I gather you can’t feel either - it’s the pulse (from the valves, i.e. from the bottom rather than the top of the heart) and other effects that are able to be felt when it is racing and with palpitations.
AFl is when the right atrium is beating too quickly (300bpm); AF is when the left atrium is twitching crazily. Far fewer people have flutter but it’s said to be similar overall.
Steve
Just to clarify - since I asked the same question of my cardiac device doc yesterday - Afib is when the atria has wild, unorganized electrical impulses all over. Aflutter is when the electrical impulse goes in an organized, defined circle and can't get out of that cycle. Afib is supposedly not as "bad" as Aflutter and AFib is much more common.
not a medic of course, but it seems as if you haven’t had many attacks snd I am surprised that you were started on 100 twice a day.
I am on flecainide 50 twice a day snd that seems sufficient - for me anyway
Hope all ok
I was originally prescribed flecainide (I think 100mg a day) years ago not long after I was first diagnosed by the hospital team. After some months and no more episodes I spoke to my very helpful GP and he agreed that even 100mg a day was too much and I could try flecainide as a PiP. And that is what I have done ever since, last year I had one episode stopped in its tracks by 200mg flecainide and 1.25mg bisoprolol. My GP did say if my episodes became more frequent we would have to look at going back onto a daily dose again, but that has never happened.
Sandych55 - let me preface this by saying that I'm not a doctor but that never stopped me from voicing an opinion! 😀
Based on the information you've given, particularly how few episodes you've had, it would make sense (to me) for you to go next to a PiP regime of Flecainide and a beta blocker. And yes, from reading on here it seems that the starting dose for a daily Flecainide seems to be 50mgs twice a day. But that's of course without a full picture of your specific health 'picture' and requirements. I've had a number of episodes over the past 18 months - usually a few months apart - and I take 200mgs of Flecainide as PiP and, luckily for me, so far that has stopped an episode usually within 30 minutes. My HR generally doesn't go super high and comes down quite quickly so I might take a low dose Propranalol (beta blocker) or nothing, depending on how I'm feeling.

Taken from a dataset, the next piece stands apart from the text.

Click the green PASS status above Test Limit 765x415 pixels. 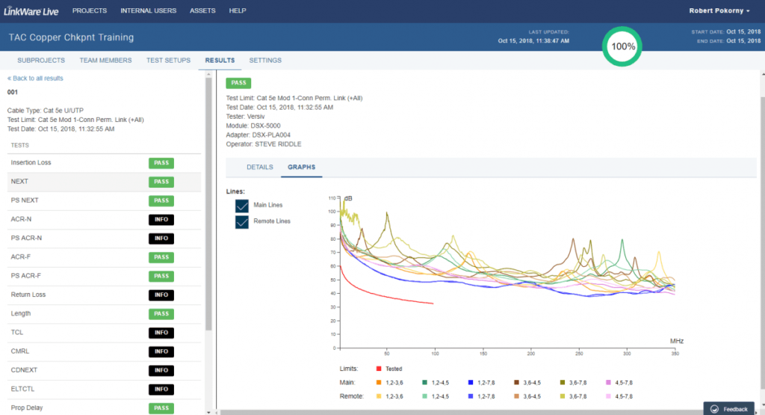point(239,83)
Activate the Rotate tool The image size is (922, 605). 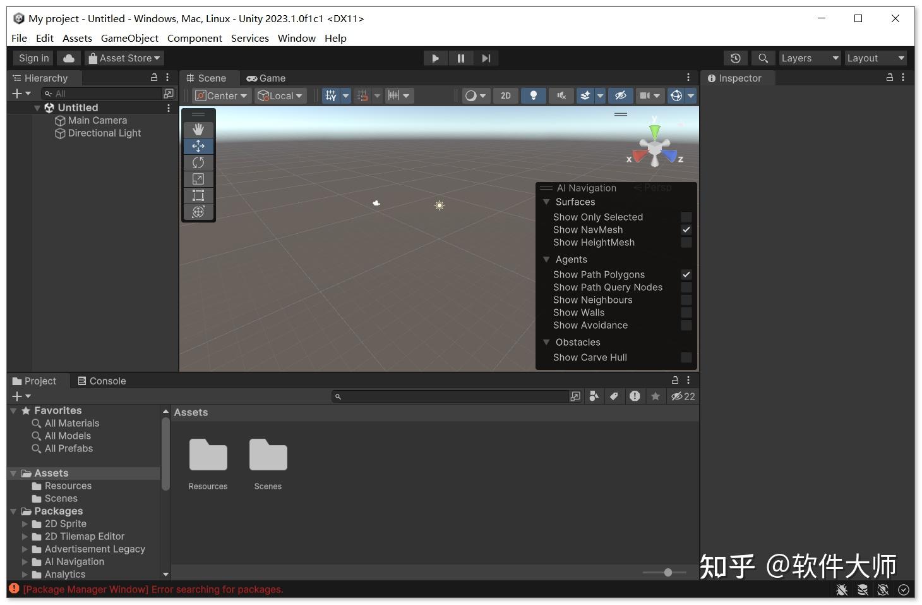[x=198, y=162]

If I were you I'd be wanting to discuss this with the cardio dept. that prescriped you the Flec.
I've just had a long chat with my doctor (different to the one who prescribed) he said the original doctor didn't read the reply from the cardiologist properly who gave me the choice between a PIP or taking flec 50-100mg twice a day. I have opted for the PIP with the option to change if Afib becomes more frequent. Fingers crossed it's the right decision!
Well done for finding a path through the ominous world where GPs don't read your notes properly, and for correctly identifying a dangerous carelessness in your treatment. Your intuition has served you well. Good luck going forward.
Thank you - if it hadn't been for the wonderful people on this forum I would have had no idea about my treatment.
You asked for pill in a pocket! Isnt this what Flecanide is used for?